The Art of the Impossible; Being at Home in an Uncertain World
Perhaps all things that really matter to us seem impossible. When I am improvising in a piano concert or giving a leadership talk or facilitating a group I sometimes think… this is impossible.
Celebrated opera singer Susan Graham, in conversation with Globe and Mail writer Robert Everett- Green says; ” The reason I went into opera in the first place was that it seemed impossible to me. You have to learn languages, master 400 years of musical style, create characters who may have lived hundreds of years ago. How could anyone do that, and memorize all that, and sing for three hours and not collapse.” ( Globe and Mail, Toronto, September 22, 2011)

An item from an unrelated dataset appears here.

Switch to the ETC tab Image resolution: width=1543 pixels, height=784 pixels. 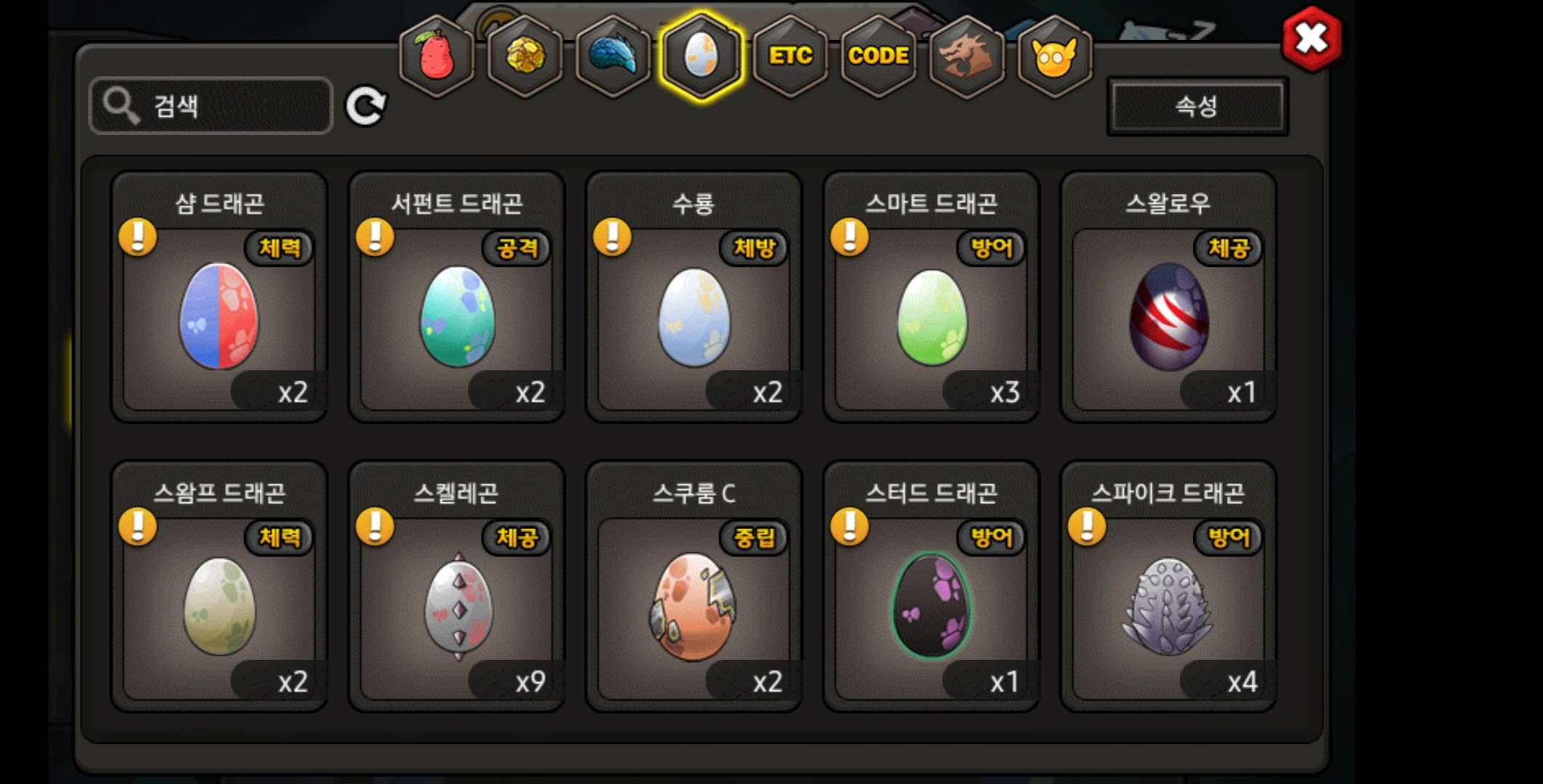(x=790, y=56)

And it is impossible if we believe it must come from my own will alone. Something needs to come out of a place we don’t know about and have little or no control over.
It is this ‘something’ that transforms moments of effort into hours of free play.

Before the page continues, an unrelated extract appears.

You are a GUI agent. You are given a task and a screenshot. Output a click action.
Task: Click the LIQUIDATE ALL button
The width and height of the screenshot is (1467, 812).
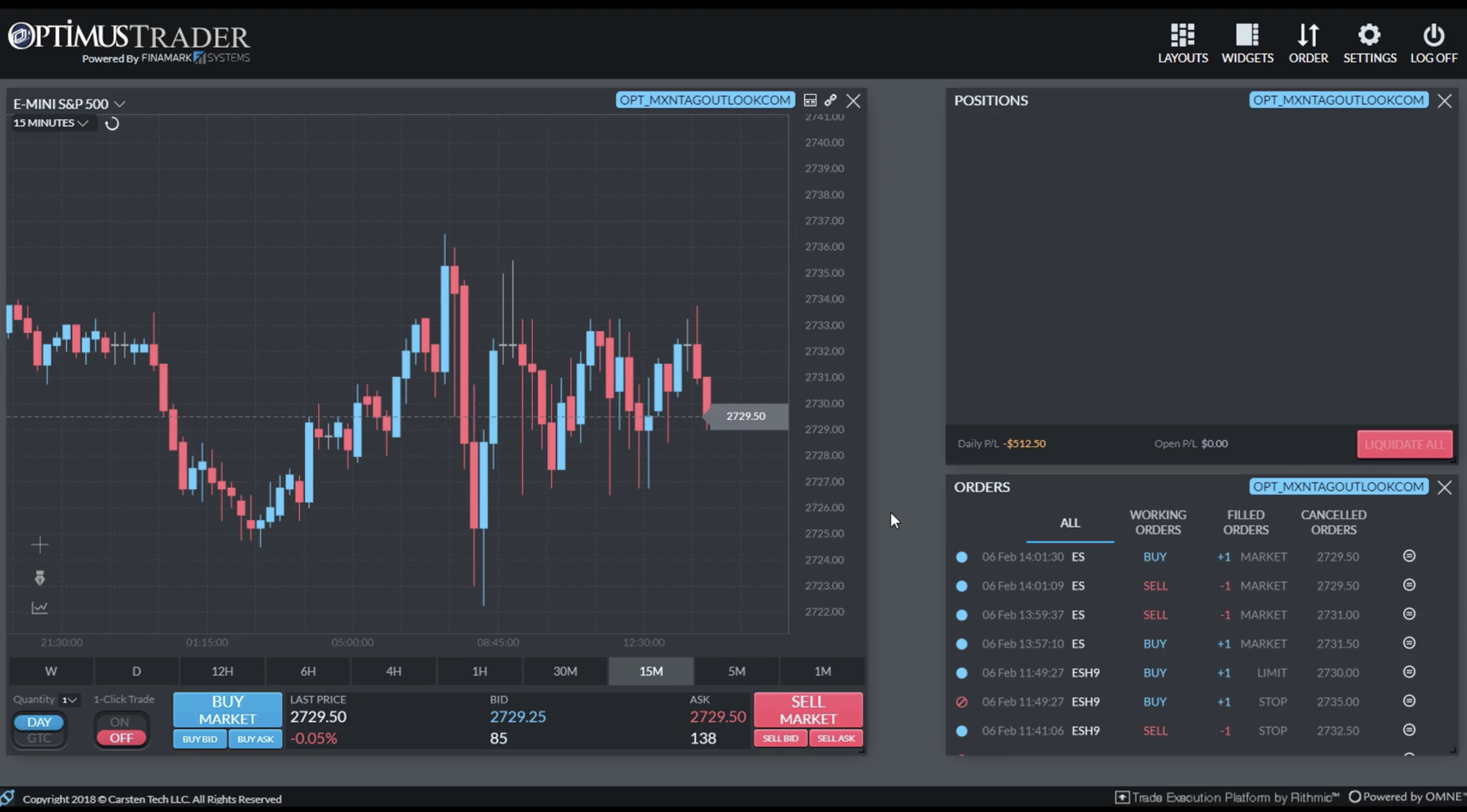pyautogui.click(x=1404, y=444)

In this essay I explore how we may tap into this unknown place as we engage the art of the impossible and learn to be at home in an uncertain world.
As I watch the maple leaves outside the window turn a fiery red and the days shorten, I also turn to writing again. Thanks for responding with your many heartfelt thoughts, stories and reflections to these blogs. I hope you enjoy this one and, as always, I look forward to hearing from you.
All things that really matter to us are impossible. You know they say that (poetry) translation is impossible. Sure it is. We do it because it’s necessary, not because it is possible.
Poet WS Merwin Poet Laureate
These words from recently appointed Poet Laureate WS Merwin brought to mind a conversation with David, a senior leader as well as a consulting client, colleague and aspiring pianist.
“When you sit at the piano- how do you play?” He asked
His question seemed impossible to answer – like a centipede being asked how it walks!
“When I try to play the piano…” David continued, “ I need to know which chord I am playing and which chord comes next. I feel very slow and awkward.”
As David spoke I recalled my own struggles transforming a few seconds of spontaneous flow into minutes and perhaps hours of free play. What I enjoyed most was weaving back and forth between composed music to freely created spontaneous improvisations that flowed through my hands in ways that seemed both easy and complex at the same time.
“How am I doing this?” I would ask myself. And of course as soon as I thought it – this experience of spontaneous free play came to an abrupt stop.
“It is not caution but a wise blindness” that enables us to tap into this deep current of free – flowing spontaneous expression –German Poet Rainer Maria Rilke once wrote.
But it is difficult to embrace this ‘wise blindness’ when each musical note is deliberate and thought out in advance.
With Rilke’s words in mind, I invited David to join me on the piano bench.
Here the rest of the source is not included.